What the exercise asks.
Tell me, please, how many lines in the records below include the word "computer". Give no more than the number.

(Records for processing begins)

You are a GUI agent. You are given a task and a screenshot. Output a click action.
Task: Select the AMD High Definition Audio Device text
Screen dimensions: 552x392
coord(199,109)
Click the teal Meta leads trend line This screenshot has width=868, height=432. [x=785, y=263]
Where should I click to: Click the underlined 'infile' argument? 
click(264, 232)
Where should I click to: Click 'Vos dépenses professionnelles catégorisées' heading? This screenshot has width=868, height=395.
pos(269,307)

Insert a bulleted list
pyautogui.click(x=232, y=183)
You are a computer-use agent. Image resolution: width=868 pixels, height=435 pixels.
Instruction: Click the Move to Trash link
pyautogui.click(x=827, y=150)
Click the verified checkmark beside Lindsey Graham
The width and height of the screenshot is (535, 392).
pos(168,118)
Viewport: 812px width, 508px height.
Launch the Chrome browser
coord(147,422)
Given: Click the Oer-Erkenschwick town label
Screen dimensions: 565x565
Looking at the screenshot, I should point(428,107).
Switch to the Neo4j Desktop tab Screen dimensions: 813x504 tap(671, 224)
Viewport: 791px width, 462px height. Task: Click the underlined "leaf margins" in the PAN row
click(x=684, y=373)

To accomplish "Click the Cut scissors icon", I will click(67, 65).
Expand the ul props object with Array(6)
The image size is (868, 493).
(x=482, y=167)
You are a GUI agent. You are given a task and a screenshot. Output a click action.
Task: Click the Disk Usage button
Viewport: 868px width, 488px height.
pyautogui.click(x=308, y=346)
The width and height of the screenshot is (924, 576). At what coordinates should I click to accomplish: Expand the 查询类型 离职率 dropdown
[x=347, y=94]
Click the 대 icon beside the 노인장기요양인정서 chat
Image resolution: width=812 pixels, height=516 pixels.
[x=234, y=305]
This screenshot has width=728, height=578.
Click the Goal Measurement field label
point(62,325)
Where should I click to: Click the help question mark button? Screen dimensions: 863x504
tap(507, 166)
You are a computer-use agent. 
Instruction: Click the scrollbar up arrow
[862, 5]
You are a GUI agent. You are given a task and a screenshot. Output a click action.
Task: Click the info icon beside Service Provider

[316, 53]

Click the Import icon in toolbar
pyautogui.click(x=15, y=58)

(Records for processing ends)

Solution.
2